Se croire aux JO d’hiver
Le biathlon laser, nouvelle version du biathlon - sport inscrit aux Jeux Olympiques - associe le ski de fond et le tir à la carabine sur une cible. Sans danger, la carabine laser permet de tenter l’expérience à tout âge. On peut le pratiquer aux Angles.

Tutoyer les sommets
Equipé de crampons et de piolets, pour l’escalade glaciaire vous évoluerez, notamment à Porté-Puymorens, sur des murs de glace dont la texture et la couleur changent au fil des heures.

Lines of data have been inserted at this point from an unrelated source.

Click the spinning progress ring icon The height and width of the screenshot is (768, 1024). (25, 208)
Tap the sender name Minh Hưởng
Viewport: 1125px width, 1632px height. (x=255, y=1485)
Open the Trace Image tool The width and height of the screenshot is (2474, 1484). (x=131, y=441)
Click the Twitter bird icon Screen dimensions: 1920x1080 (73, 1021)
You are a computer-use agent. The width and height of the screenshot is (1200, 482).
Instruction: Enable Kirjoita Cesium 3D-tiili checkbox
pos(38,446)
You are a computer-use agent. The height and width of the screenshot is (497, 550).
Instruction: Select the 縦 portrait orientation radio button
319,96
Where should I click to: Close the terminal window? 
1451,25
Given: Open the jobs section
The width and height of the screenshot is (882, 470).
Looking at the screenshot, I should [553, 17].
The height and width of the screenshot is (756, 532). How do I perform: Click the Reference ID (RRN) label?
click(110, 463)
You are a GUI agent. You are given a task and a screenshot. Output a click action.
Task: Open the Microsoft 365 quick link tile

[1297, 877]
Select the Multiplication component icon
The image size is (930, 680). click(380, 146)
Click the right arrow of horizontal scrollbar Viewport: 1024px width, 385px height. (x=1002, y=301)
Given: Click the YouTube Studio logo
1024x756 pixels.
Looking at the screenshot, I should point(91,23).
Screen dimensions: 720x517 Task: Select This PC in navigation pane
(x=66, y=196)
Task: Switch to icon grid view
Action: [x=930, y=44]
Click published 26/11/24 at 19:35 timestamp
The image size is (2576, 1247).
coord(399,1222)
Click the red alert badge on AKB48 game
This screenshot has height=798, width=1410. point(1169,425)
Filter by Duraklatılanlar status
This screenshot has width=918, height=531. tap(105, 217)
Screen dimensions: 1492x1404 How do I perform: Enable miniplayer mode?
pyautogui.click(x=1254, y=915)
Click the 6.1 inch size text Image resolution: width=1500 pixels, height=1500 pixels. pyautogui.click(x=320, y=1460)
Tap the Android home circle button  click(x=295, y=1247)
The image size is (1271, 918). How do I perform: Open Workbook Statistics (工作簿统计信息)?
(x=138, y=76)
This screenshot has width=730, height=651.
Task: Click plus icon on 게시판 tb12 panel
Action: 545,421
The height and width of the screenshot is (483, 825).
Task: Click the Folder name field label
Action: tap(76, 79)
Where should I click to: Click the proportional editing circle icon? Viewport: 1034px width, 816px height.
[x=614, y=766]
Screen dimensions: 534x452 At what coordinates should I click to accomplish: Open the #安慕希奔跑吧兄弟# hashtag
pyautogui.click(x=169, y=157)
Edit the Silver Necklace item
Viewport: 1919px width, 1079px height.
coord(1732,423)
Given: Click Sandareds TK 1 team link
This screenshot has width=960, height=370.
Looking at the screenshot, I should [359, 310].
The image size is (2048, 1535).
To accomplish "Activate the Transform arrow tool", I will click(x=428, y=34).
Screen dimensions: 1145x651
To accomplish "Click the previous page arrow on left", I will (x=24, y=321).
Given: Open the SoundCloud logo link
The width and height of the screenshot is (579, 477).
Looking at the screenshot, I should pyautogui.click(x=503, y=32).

L’alpinisme est un sport qui se pratique aussi en hiver, nécessitant d’autres techniques et invitant à la découverte de paysages métamorphosés par la neige.

Braver les eaux gelées
Grâce à un équipement spécial, on peut effectuer aux Angles son baptême de plongée sous glace encadré par les moniteurs diplômés ou, pour les plongeurs, découvrir de nouvelles sensations dans une eau qui affiche un petit 2°C !

Se mesurer aux autres
A Font-Romeu grâce à l’appli Smartphone Altiservice, on peut accéder en temps réel aux informations liées aux pistes et remontées mécaniques. Et ainsi mesurer et partager ses performances de la journée (distance, dénivelé, vitesse, parcours de la journée etc.), se classer parmi les autres skieurs de la station. A Cambre d’Aze, des radars ludiques avaient été mis en place l’an passé pour mesurer sa vitesse sur les skis !

S’envoyer en l’air
Mis au point voilà 10 ans, le Big Airbag se présente comme un matelas gonflable de plusieurs mètres d’épaisseur, de largeur et de longueur, installé en réception d’un tremplin de freestyle, ce qui permet de découvrir le saut et le freestyle dans un contexte ludique et surtout sécurisant. Cet équipement ludique fait un tabac, notamment aux Angles ou encore à Puyvalador-Rieutort.

Se croire seul au monde
A Porté-Puymorens ou Formiguères, vous pouvez effectuer un baptême en dameuse et découvrir le métier incroyable des dameurs de piste, à leurs côtés, au coucher ou à un lever de soleil. A Formiguères, lors d’importantes chutes de neige les free riders peuvent sous certaines conditions, skier au lever du jour.

Vaincre sa peur
Les blasés peuvent toujours chercher le grand frisson avec ‘le pied dans le vide’, la nouvelle passerelle transparente au dessus d’un à-pic de 200 m à Porté-Puymorens. Sensations garanties !

Animer ses soirées
Toutes les stations proposent une vie après la journée de ski. De la soirée carnaval à Eyne près de Cambre d’Aze au festival itinérant de musique et de glisse Garosnow dédié à la musique électronique, des Angles à Peyragudes.

Exciter ses papilles
Rien de tel après les pistes qu’une bonne table. Si les restaurants gastronomiques sont depuis longtemps présents dans les stations, depuis quelques années apparaissent des festivals dédiés à la bonne chère, tels que ‘Des fourchettes et des flocons’ à Font-Romeu en février 2016.

Skier de nuit
Cette année la station de Font-Romeu Pyrénées 2000 propose de skier tous les week-ends sur la piste éclairée des Gentianes, du secteur Pyrénées 2000. Une expérience ludique où du fait de l’obscurité partielle et du peu de bruit, les sensations sont attisées. A La Quillane, les pistes sont éclairées jusqu’à 20h durant les vacances scolaires. On peut aussi skier de nuit en fin de journée aux Angles.

Être hyper connecté
En étant la première station de ski en France à commercialiser l’hiver 2014 Archos Music Beany - un bonnet connecté permettant d’écouter de la musique avec des écouteurs intégrés et de téléphoner sans sortir son smartphone - la station de Font-Romeu Pyrénées 2000 ne faisait que creuser le sillon d’un phénomène déjà bien présent chez les skieurs de moins de 30 ans.